== Material to process ==
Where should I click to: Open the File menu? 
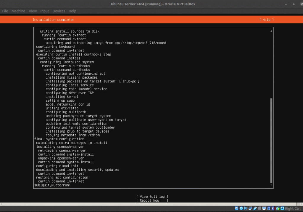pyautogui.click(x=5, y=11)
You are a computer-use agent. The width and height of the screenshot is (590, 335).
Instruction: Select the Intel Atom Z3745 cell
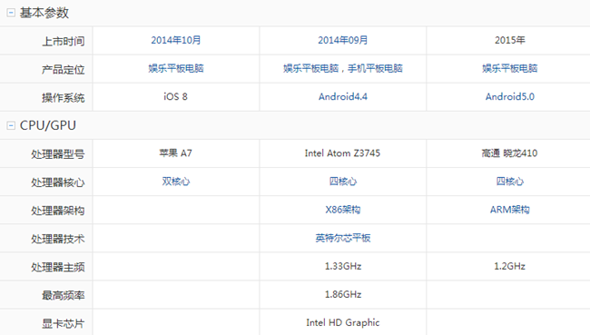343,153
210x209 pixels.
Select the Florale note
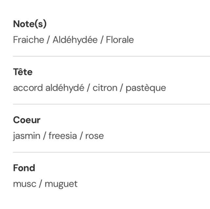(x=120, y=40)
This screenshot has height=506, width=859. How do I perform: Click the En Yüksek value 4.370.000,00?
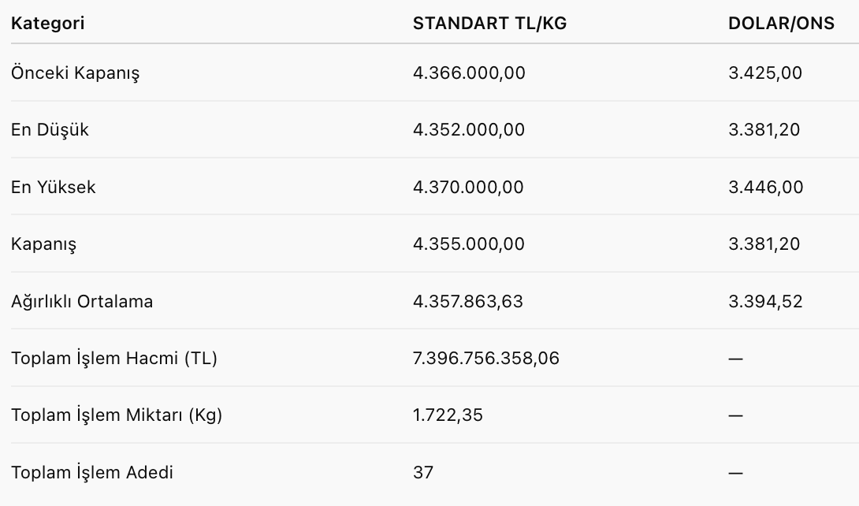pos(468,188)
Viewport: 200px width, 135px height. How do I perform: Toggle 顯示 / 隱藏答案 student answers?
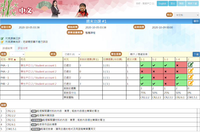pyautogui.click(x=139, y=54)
===
== Material to process ==
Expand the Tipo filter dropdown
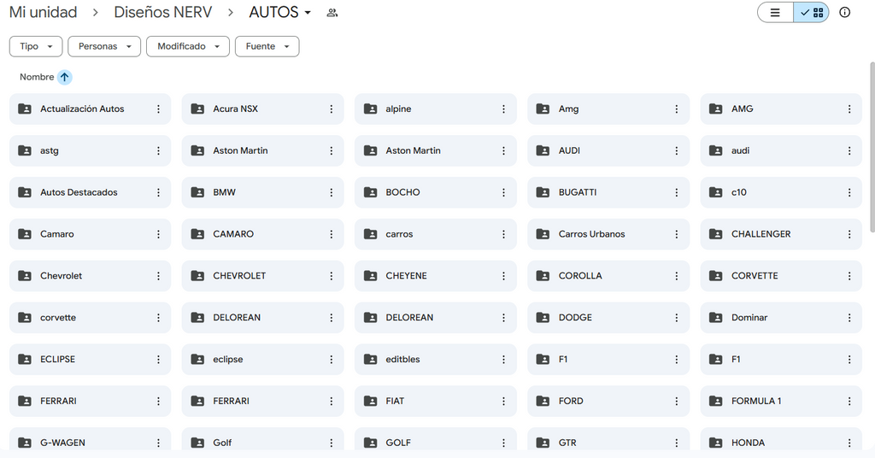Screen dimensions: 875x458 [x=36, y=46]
===
What the task asks:
In the listing above, find the line with "Where should I click to: Open the File menu?" and the line with "210x209 pixels.". Set down exactly those lines and everything between them, skipping pictures.

Reply to the task:
Where should I click to: Open the File menu? 
pyautogui.click(x=5, y=11)
You are a computer-use agent. The width and height of the screenshot is (590, 335).
Instruction: Select the Intel Atom Z3745 cell
343,153
210x209 pixels.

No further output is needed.